John Cranko
In 1946 vervolgde hij zijn studie aan de Sadler's Wells School in Londen en kort daarna begon hij zijn danscarrière bij het Sadler's Wells Ballet (tegenwoordig The Royal Ballet). Al vanaf 1949 wijdde hij zich uitsluitend aan choreografie; hij maakte enkele zeer succesvolle balletten voor Sadler's Wells Ballet alsmede voor het New York City Ballet, de Rambert Company, het Ballet de l’Opéra National de Paris en La Scala in Milaan.
In 1961 werd hij benoemd tot artistiek directeur van het Stuttgarter Ballett. Hij transformeerde deze groep van een bescheiden, regionaal gezelschap tot een van de topgezelschappen ter wereld, onder andere door zijn talent om bijzondere dansers te ontdekken. Een van de belangrijkste was Marcia Haydée, die zijn muze zou worden.
De grote doorbraak voor Cranko in Stuttgart vormde de wereldpremière van Romeo en Julia (1962). Daarnaast creëerde hij veel kleine choreografische juweeltjes zoals Jeu de cartes en Opus I, maar het waren zijn dramatische verhalende balletten zoals Onegin, Het temmen van de feeks, Carmen en Poème de l 'Extase die Cranko verzekerden van een plaats in het pantheon van de grote choreografen.
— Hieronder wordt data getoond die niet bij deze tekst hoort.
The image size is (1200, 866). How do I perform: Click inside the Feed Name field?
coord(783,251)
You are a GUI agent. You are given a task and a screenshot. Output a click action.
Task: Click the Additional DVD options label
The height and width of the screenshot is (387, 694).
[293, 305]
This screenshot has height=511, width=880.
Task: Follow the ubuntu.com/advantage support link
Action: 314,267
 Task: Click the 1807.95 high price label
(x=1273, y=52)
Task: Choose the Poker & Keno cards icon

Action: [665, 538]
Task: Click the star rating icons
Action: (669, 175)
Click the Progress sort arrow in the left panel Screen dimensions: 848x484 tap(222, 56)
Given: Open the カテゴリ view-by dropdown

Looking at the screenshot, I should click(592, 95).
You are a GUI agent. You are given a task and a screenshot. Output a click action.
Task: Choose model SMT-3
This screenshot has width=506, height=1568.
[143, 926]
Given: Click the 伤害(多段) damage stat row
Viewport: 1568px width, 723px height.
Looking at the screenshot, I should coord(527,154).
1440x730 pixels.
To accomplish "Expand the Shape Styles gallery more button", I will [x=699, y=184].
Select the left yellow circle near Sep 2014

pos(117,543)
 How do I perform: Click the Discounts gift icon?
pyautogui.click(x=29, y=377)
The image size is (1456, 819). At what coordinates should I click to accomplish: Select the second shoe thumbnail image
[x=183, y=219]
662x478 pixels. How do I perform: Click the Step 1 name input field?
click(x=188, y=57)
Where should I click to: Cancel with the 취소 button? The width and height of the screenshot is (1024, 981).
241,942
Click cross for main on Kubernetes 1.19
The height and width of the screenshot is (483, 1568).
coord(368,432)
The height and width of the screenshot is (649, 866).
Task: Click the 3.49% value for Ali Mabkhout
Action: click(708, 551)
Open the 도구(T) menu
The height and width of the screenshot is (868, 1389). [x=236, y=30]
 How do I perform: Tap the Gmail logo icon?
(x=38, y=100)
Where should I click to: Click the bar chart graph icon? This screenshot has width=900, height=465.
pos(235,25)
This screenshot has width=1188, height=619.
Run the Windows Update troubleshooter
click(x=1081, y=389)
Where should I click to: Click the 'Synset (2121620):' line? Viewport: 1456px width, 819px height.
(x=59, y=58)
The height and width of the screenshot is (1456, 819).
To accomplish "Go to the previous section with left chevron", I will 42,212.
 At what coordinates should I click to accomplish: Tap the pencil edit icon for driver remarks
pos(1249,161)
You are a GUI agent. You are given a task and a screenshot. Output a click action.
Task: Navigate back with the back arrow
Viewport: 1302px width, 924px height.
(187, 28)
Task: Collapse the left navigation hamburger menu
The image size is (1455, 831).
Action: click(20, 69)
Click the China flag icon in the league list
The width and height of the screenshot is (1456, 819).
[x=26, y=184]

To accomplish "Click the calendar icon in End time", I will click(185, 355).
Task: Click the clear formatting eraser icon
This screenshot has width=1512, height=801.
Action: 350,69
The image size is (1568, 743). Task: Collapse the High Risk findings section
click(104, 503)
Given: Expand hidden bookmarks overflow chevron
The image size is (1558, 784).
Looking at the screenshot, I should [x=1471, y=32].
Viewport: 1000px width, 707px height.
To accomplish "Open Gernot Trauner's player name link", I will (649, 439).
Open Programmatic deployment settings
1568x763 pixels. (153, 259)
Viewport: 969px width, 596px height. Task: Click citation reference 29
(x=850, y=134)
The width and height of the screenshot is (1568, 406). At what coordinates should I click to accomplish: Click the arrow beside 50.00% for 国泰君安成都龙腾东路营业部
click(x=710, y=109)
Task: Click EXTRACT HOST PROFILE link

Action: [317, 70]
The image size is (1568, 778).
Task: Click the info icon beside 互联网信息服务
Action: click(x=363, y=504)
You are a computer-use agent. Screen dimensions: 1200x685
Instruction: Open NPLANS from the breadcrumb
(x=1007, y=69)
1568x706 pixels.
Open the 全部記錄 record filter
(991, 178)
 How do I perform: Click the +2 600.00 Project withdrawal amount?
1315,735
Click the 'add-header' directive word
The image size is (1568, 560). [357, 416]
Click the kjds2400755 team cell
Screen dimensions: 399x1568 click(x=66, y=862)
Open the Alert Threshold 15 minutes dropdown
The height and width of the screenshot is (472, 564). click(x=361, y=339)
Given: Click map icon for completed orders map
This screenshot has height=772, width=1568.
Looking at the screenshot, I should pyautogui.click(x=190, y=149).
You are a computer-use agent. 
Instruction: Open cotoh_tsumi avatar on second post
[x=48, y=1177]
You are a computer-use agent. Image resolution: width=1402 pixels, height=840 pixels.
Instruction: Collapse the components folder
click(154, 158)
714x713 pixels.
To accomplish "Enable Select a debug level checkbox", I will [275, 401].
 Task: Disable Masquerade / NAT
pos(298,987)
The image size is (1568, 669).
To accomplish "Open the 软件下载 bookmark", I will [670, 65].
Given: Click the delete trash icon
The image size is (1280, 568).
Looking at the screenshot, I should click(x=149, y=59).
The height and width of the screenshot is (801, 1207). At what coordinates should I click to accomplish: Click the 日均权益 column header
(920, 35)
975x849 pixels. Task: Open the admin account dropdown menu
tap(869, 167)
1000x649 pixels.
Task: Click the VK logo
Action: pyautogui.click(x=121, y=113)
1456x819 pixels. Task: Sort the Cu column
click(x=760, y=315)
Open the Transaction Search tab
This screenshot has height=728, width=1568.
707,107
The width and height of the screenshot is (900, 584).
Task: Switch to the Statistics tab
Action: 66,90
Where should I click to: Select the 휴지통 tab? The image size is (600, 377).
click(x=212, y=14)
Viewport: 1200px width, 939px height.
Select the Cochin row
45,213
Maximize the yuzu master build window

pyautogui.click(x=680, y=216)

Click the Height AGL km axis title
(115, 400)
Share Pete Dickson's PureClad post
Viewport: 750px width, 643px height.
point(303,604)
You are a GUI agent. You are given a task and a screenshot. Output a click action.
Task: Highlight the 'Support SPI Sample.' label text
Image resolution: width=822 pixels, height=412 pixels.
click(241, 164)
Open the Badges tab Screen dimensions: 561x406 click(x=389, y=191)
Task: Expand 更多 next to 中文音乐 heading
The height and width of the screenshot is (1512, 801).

Hij moedigde jonge dansers in zijn gezelschap – met inbegrip van Jiří Kylián en John Neumeier – met succes aan om zich te bekwamen als choreograaf.
Met zijn gave om genuanceerde verhalen te vertellen met een heldere structuur veroverde hij de Metropolitan Opera in New York in 1969. In 1973 overleed John Cranko onverwacht. Hij liet een uniek repertoire na dat nog steeds wereldwijd wordt uitgevoerd.